> **Record excerpts**
::::

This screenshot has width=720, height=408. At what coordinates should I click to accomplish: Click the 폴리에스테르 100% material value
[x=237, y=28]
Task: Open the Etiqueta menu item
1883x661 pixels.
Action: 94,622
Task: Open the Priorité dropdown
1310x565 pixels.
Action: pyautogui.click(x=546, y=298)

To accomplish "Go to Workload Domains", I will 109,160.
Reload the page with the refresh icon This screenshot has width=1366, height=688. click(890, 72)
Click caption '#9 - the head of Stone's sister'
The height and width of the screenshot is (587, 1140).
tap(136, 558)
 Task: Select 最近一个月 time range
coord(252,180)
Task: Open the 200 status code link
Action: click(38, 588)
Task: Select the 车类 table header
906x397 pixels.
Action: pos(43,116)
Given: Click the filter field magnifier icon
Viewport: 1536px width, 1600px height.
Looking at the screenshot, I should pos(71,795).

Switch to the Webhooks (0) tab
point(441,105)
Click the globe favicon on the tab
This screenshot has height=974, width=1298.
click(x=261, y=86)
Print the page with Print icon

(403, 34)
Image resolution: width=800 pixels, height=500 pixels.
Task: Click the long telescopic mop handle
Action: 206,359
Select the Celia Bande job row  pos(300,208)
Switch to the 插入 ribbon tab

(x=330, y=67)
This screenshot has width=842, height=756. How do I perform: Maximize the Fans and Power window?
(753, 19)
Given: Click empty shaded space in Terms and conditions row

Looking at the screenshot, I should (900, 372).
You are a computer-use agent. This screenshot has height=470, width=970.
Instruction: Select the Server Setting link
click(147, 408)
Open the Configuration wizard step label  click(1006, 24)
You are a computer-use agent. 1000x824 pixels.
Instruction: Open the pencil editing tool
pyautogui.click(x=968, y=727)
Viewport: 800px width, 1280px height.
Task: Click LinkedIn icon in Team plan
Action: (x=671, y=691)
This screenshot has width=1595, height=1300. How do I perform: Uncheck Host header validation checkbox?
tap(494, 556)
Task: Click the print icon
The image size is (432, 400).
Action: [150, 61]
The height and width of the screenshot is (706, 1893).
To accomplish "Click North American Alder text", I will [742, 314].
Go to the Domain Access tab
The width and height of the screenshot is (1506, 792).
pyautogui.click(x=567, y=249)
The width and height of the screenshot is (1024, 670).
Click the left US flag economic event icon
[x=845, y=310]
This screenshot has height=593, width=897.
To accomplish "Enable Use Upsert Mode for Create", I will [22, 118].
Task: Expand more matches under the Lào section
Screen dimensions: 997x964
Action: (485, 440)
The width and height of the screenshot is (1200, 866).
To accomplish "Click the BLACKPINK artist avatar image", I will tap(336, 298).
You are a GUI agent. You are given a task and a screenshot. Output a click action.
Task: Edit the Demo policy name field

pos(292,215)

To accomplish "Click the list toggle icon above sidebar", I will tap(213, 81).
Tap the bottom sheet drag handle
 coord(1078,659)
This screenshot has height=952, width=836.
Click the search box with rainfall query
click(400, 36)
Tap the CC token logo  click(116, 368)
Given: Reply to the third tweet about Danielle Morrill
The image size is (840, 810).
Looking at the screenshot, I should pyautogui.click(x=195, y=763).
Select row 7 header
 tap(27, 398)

::::

> **Exercise**
Where a line of the material above holds the string "computer", copy that line.

> **Completed exercise**
You are a computer-use agent. This screenshot has height=470, width=970.
You are a computer-use agent. 1000x824 pixels.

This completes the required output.